I'm fully aware that there is a lot of copying involved; I wouldn't claim that this is the most efficient implementation ever written. But that isn't the point: it works, and I'm only coding this up to play around. I highly doubt I would ever use this code in a serious implementation: the purpose is to get a good feeling about how genetic algorithms work.

Results

Well, that was fairly straightforward, and really intuitive. The last piece of the puzzle is to simply initiate a population, then order, breed, and mutate until convergence! I define main() with the below syntax; it is a just a bit of looping combined with some writing output to terminal (which I save to a file for plotting).

def main():
  objective = ("Hello World")
  pop = Population(objective)

  print('# gen   cost     value')
  for i in range(5001):
    if(pop.pool[0].cost(objective) == 0):
      print('{:5d} {:6d}     {}'.format(
        i, pop.pool[0].cost(objective), pop.pool[0])
      )
      break

    if (i % 10) == 0:
      print('{:5d} {:6d}     {}'.format(
        i, pop.pool[0].cost(objective), pop.pool[0])
      )

    pop.breed()
    pop.mutate()
    pop.order()

I've knocked up a simple plot using one of my favorite plotting programs, gnuplot. I have included the plotting script in the github repository. We can plot out the cost as a function of iteration, and get something like the below plot (it will vary due to the random nature of the problem- I have been a little lazy and not set random seeds).

genetic_algorithm"

If you run the code yourself, you can see the message printed to screen gradually converges upon the desired message (Hello World). We see the improvement is initially very rapid, and then slows down, taking about 800 iterations (generations) to get the last letter correct. Remember, a cost of zero corresponds to the best Chromosone in the Population reaching the desired message. If you were interested and wanted to play around, you can vary the mutation rate, population size, and even the definition of the cost function to see how these can improve the rate of convergence.

Other thoughts

Well I hope this little experiment proves to be an interesting read- it's ridiculously simple, but hopefully it provides an intuitive understanding of how this class of optimiser works, even if the problem is a little contrived.

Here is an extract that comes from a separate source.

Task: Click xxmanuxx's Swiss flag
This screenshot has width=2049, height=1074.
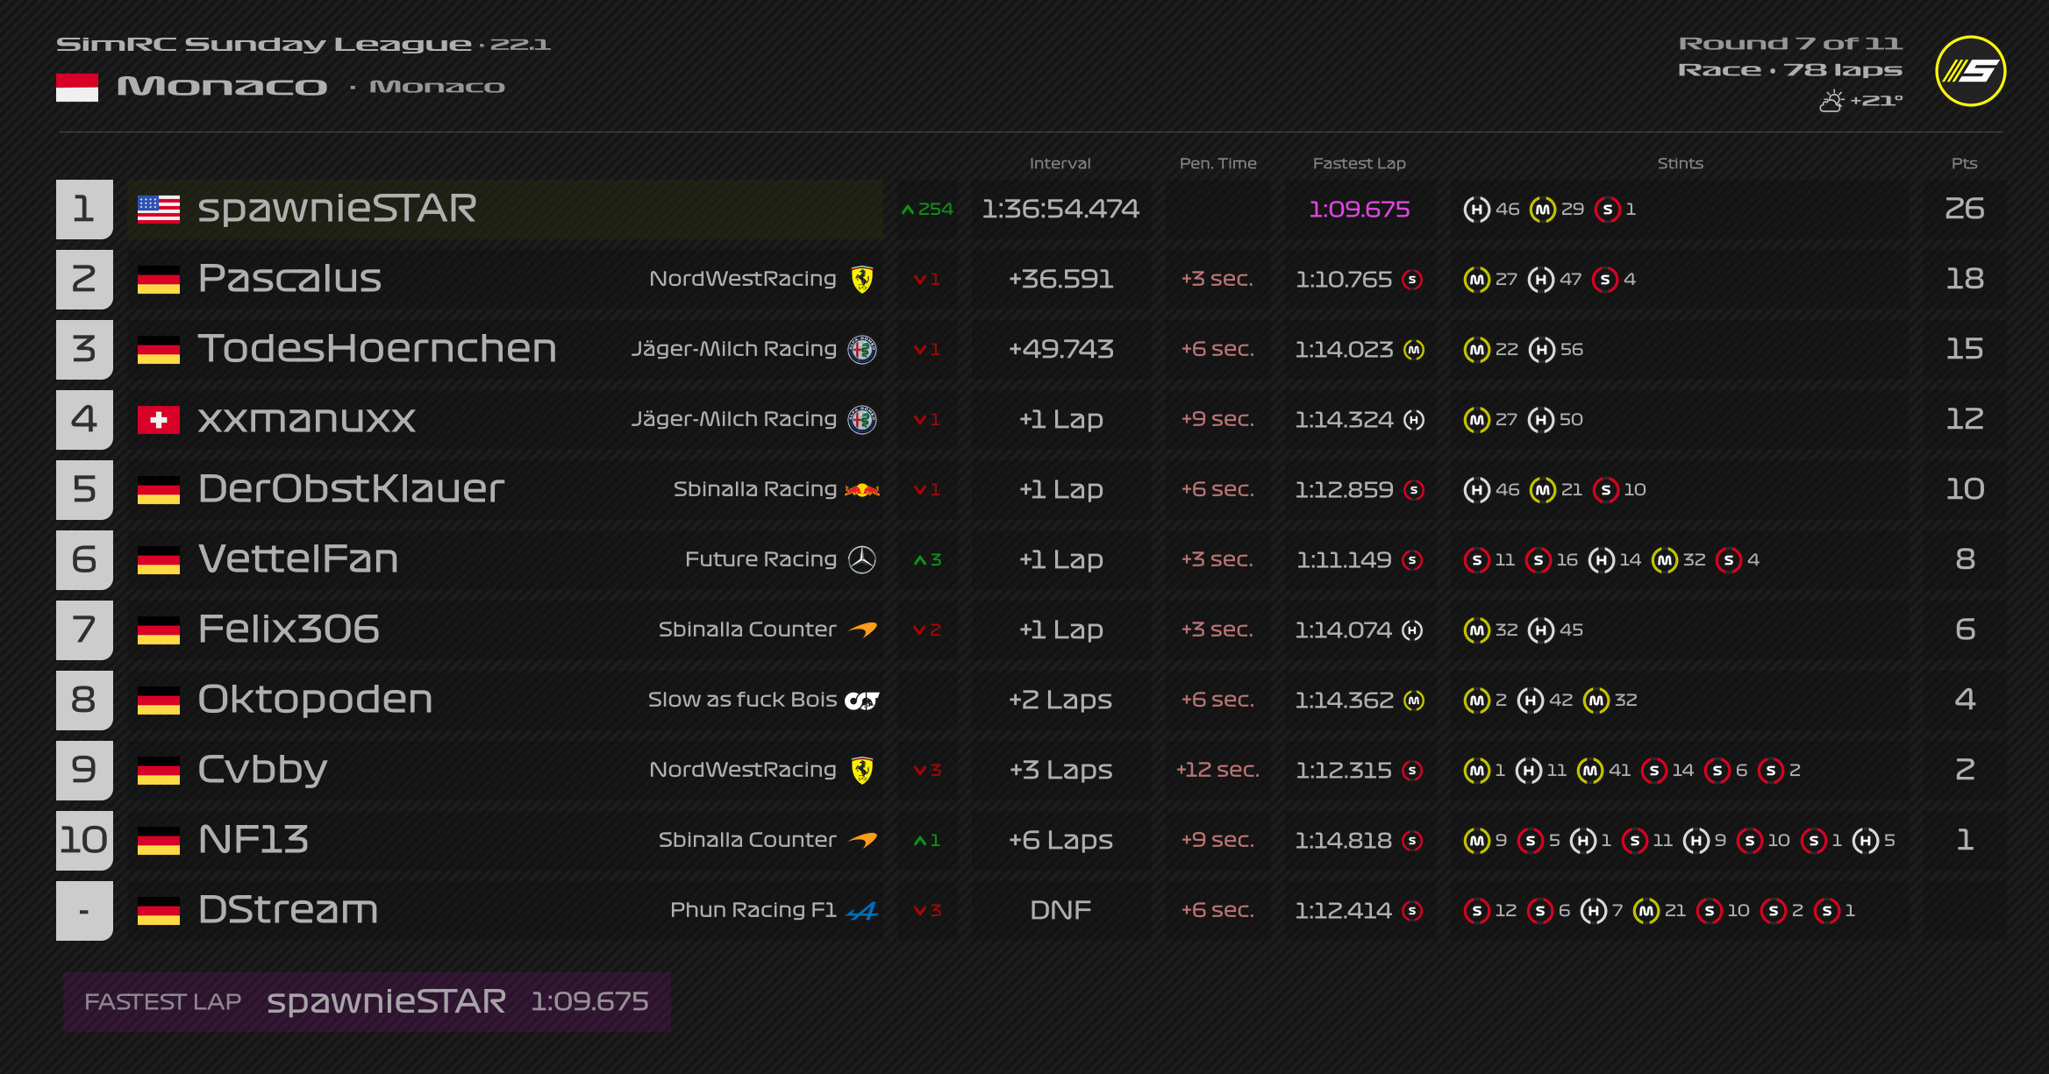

Genetic algorithms can of course be applied to far more useful problems. For example, in machine learning they are often turned to when automatic feature selection is desired; in this case your chromosone may consist of binary 0/1's to indicate whether the feature should be included or not, and your cost function is likely to be a suitable metric for model performance. Genetic algorithms can also be turned to for other situations, such as optimisting awkwards functions (i.e. those with discontinuous gradients). They will never stand up to methods based around gradient descent for simple optimisations, but when used for appropriate classes of problem, they can prove to be highly useful.

TL;DR- I wrote a simple example of how a genetic algorithm can be used for optimisation with a 'hello world' problem. If you are interested, the code is here.